Um engenheiro nuclear da Marinha dos Estados Unidos foi acusado pelo Departamento de Justiça por supostamente vender informações secretas sobre submarinos nucleares a um agente secreto que se passava por um funcionário de um país estrangeiro.

Jonathan Toebbe e sua esposa, Diana, foram presos em 9 de outubro em West Virginia, disse o Departamento de Justiça (DOJ)   em 10 de outubro.
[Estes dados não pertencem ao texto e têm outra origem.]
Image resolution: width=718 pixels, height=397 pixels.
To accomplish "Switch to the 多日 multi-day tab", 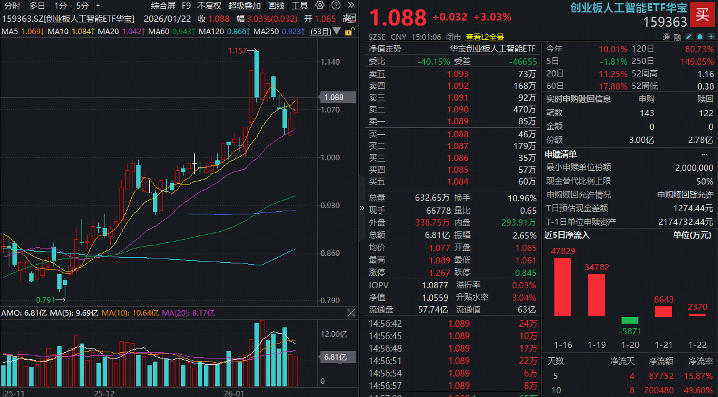I will coord(35,6).
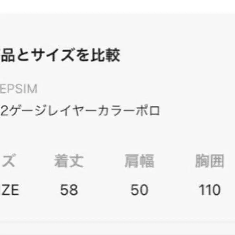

Eles foram acusados ​​de violar a Lei de Energia Atômica e comparecerão a um tribunal em West Virginia em outubro 12.

Um comunicado da agência disse que Toebbe, 42, e sua esposa, 45, venderam informações “sobre o projeto de navios de guerra movidos a energia nuclear para uma pessoa que eles acreditavam ser um representante de uma potência estrangeira”. De acordo com o Departamento de Justiça, a pessoa era na verdade um agente do FBI.

“A denúncia acusa um complô para transmitir informações relacionadas ao projeto de nossos submarinos nucleares para um país estrangeiro”, disse o procurador-geral Merrick Garland em um comunicado. “O trabalho do FBI, dos promotores do Departamento de Justiça, do Serviço de Investigação Criminal Naval e do Departamento de Energia foi fundamental para frustrar o complô acusado na denúncia e dar o primeiro passo para levar os perpetradores à justiça”.

Toebbe é um funcionário da Marinha que atuou como engenheiro e tinha habilitação de segurança nacional ativa, o que lhe dá acesso a dados restritos, segundo o DOJ.

“Toebbe trabalhou e teve acesso a informações relativas à propulsão nuclear naval, incluindo informações relacionadas a elementos militares sensíveis do projeto, parâmetros operacionais e características de desempenho dos reatores para navios de guerra movidos a energia nuclear”, diz a declaração.

A partir de 2020, ele começou a vender segredos por dezenas de milhares de dólares em criptomoedas para um agente secreto e, em certo dia,  escondeu um cartão de memória digital contendo documentos em um sanduíche de pasta de amendoim em um local “morto” na Virgínia Ocidental, de acordo com o Departamento de Justiça.

Quando ele fez outra entrega na Virgínia, o cartão estava dentro de um pacote de chiclete, disse a agência. Ambos os cartões continham dados restritos sobre submarinos nucleares.

Os documentos judiciais afirmam que, em dezembro de 2020, um oficial do FBI recebeu um pacote que foi enviado ao país estrangeiro não identificado contendo documentos da Marinha, uma carta, instruções e outros detalhes.

Uma carta contida no pacote supostamente enviado por Toebbe diz: “Por favor, encaminhe esta carta para sua agência de inteligência militar. Acredito que esta informação será de grande valor para sua nação. Isso não é uma farsa ”, de acordo com os documentos do tribunal.

Nem os papéis do tribunal nem a declaração do DOJ identificaram o país estrangeiro que Toebbe supostamente acreditava estar comprando os segredos nucleares. A agência também não explicou como o FBI obteve o pacote quando ele foi enviado ao país.

Nenhum advogado foi listado para Toebbes nos documentos do tribunal ou na declaração do DOJ.